▶ **TASK BRIEF**:
Edit the records from the start up to and including the line with "click(x=376, y=148)" so that "Secondary Side Bar" becomes "Primary Side Bar", changing nothing else. Leave the pictures out of your answer.

** Start MATERIAL PROVIDED **

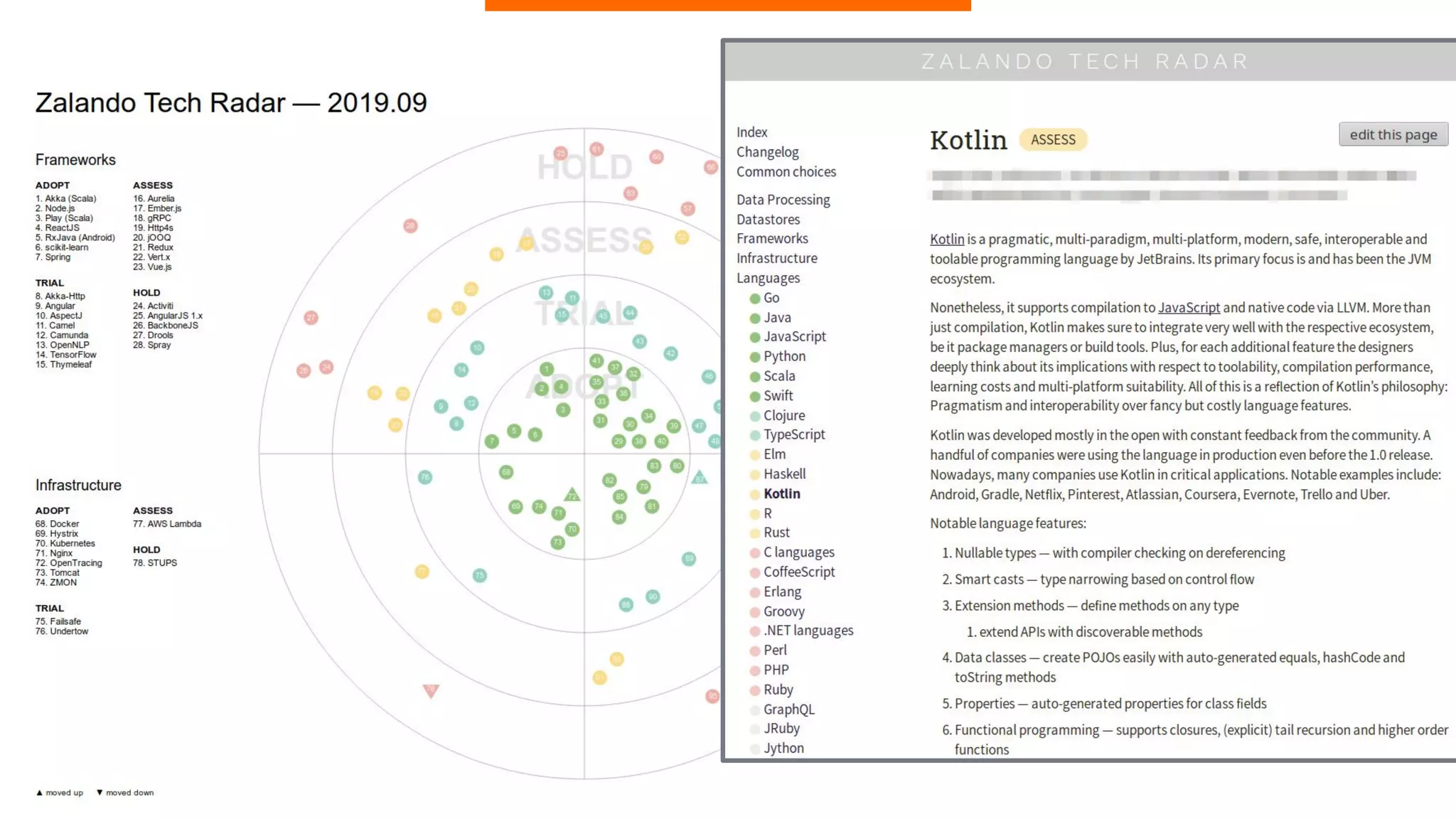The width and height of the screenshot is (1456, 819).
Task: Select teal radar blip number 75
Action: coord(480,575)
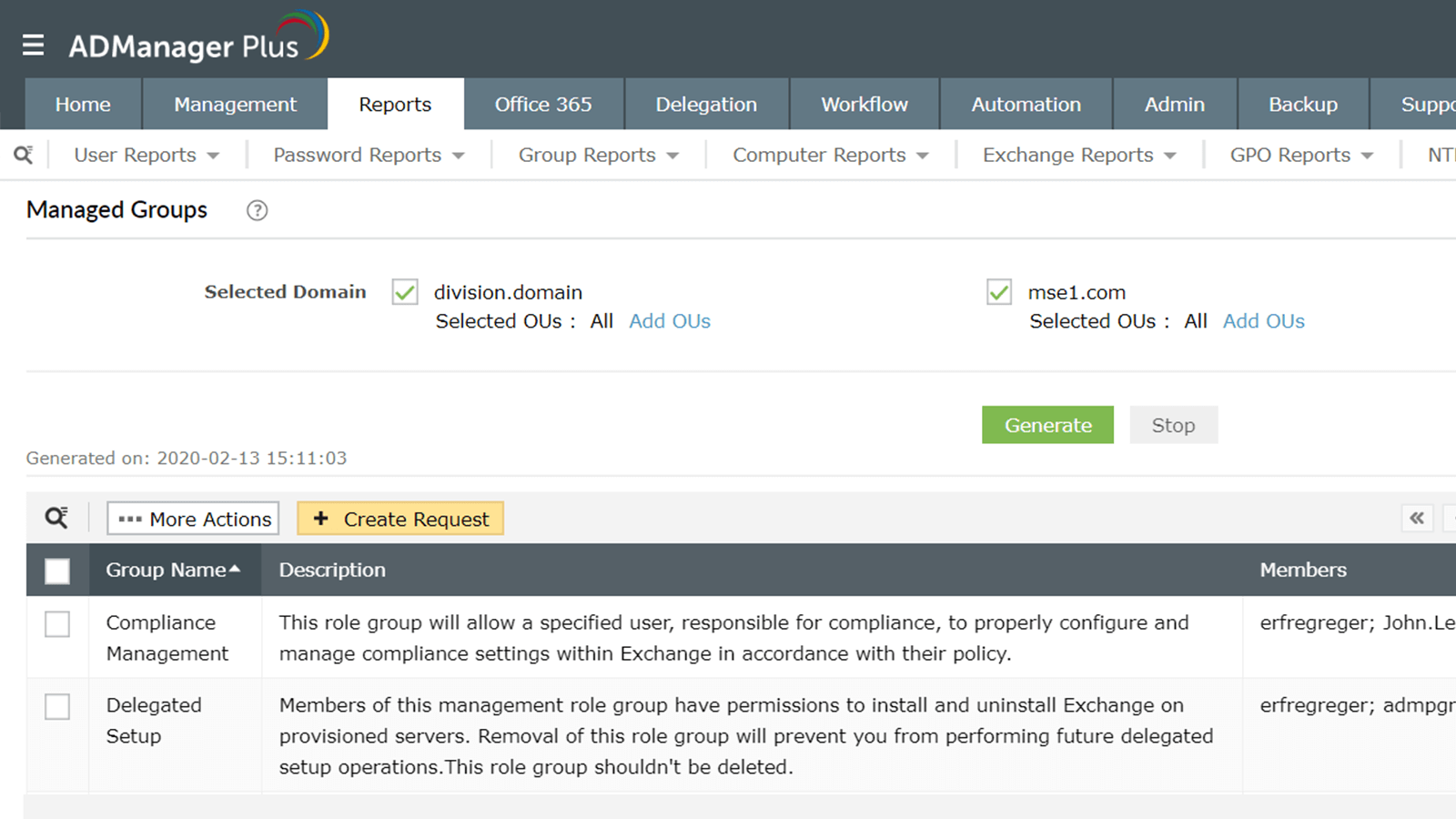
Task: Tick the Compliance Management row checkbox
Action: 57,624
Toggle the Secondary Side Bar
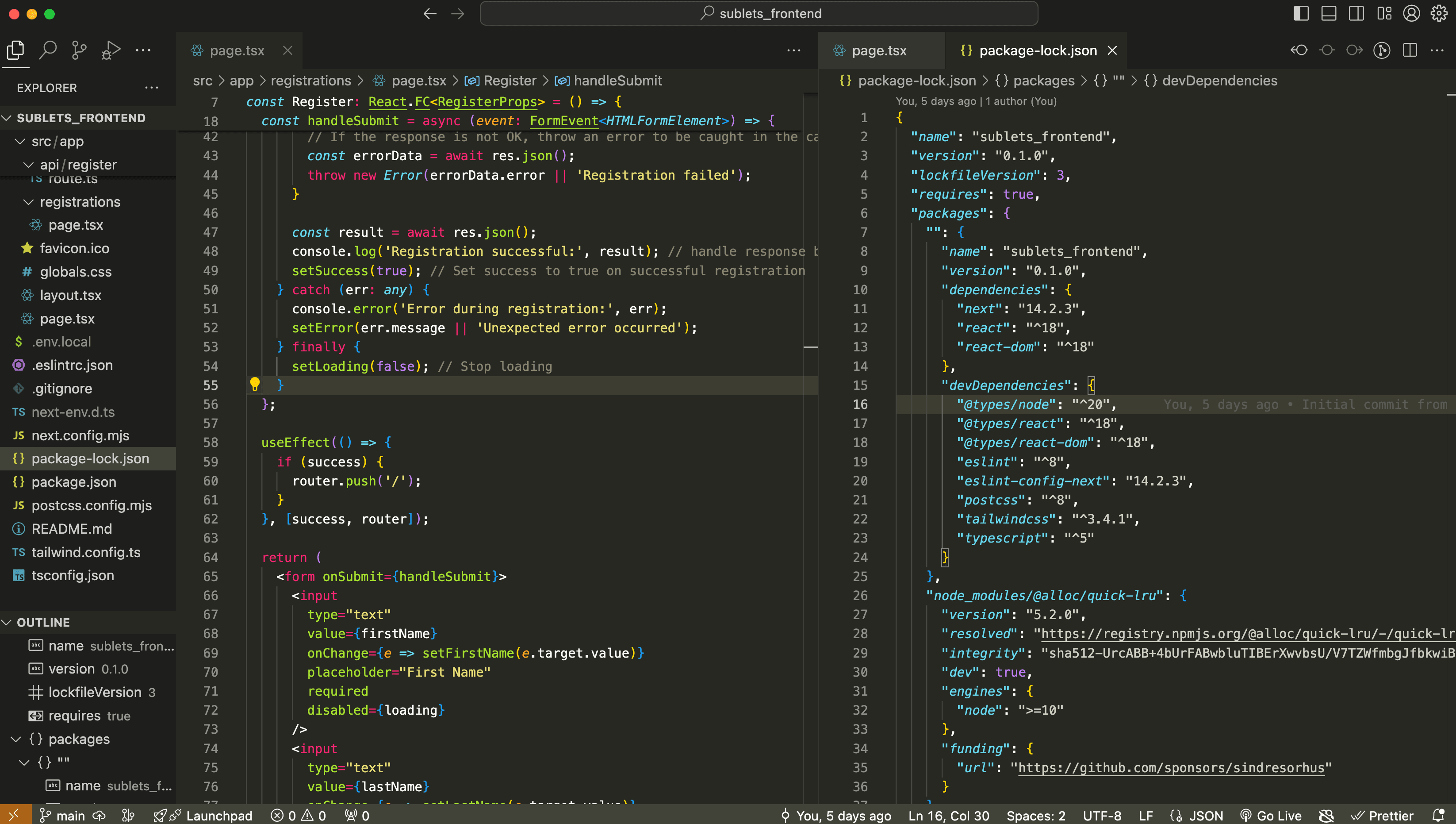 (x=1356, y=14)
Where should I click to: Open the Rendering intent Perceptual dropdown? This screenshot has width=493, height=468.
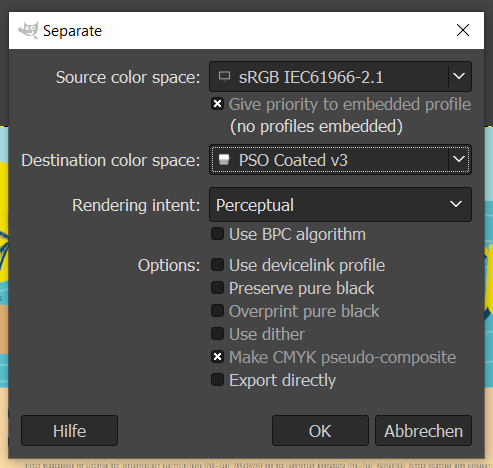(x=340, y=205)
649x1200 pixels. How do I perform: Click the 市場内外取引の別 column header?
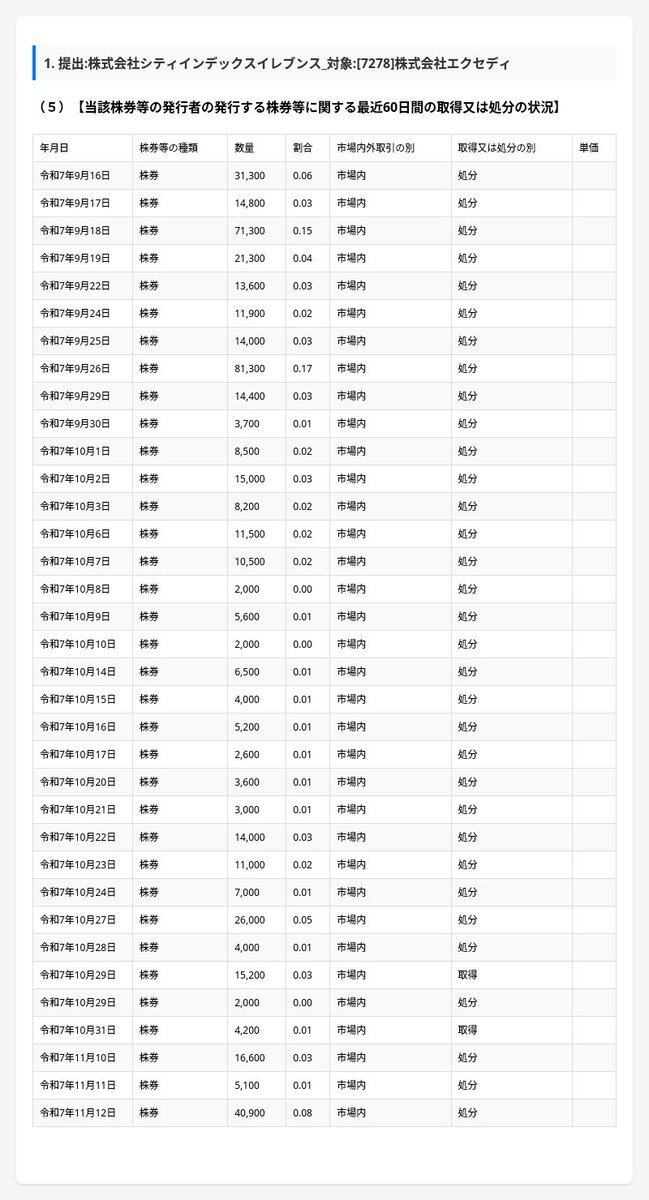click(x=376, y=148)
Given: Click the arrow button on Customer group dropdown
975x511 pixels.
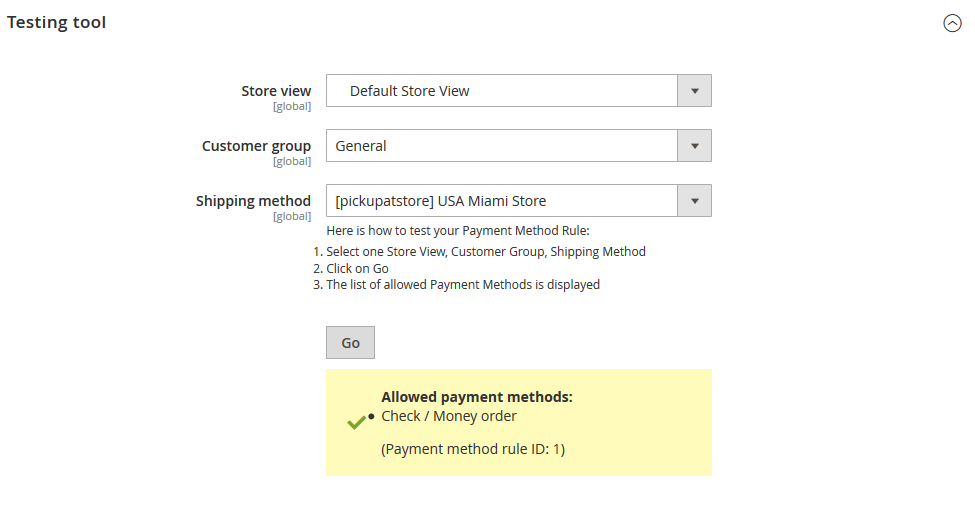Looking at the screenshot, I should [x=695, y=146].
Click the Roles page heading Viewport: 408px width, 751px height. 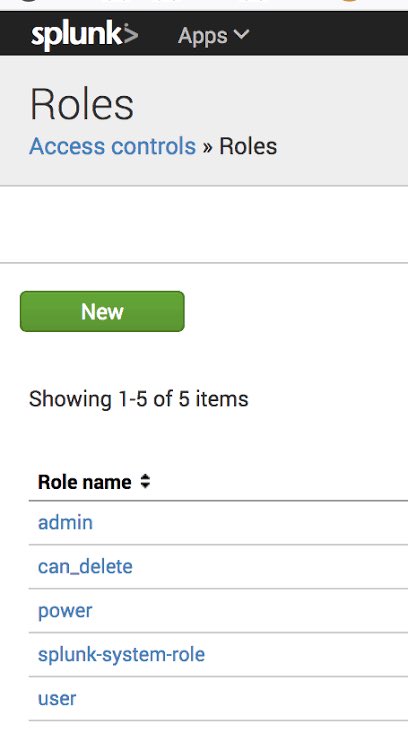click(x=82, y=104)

** End MATERIAL PROVIDED **

▶ **OUTPUT OF THE EXERCISE**:
The width and height of the screenshot is (1456, 819).
Task: Select teal radar blip number 75
Action: coord(480,575)
Task: Tick the Compliance Management row checkbox
Action: 57,624
Toggle the Primary Side Bar
 (x=1356, y=14)
Where should I click to: Open the Rendering intent Perceptual dropdown? This screenshot has width=493, height=468.
(x=340, y=205)
649x1200 pixels. How do I perform: Click the 市場内外取引の別 column header?
click(x=376, y=148)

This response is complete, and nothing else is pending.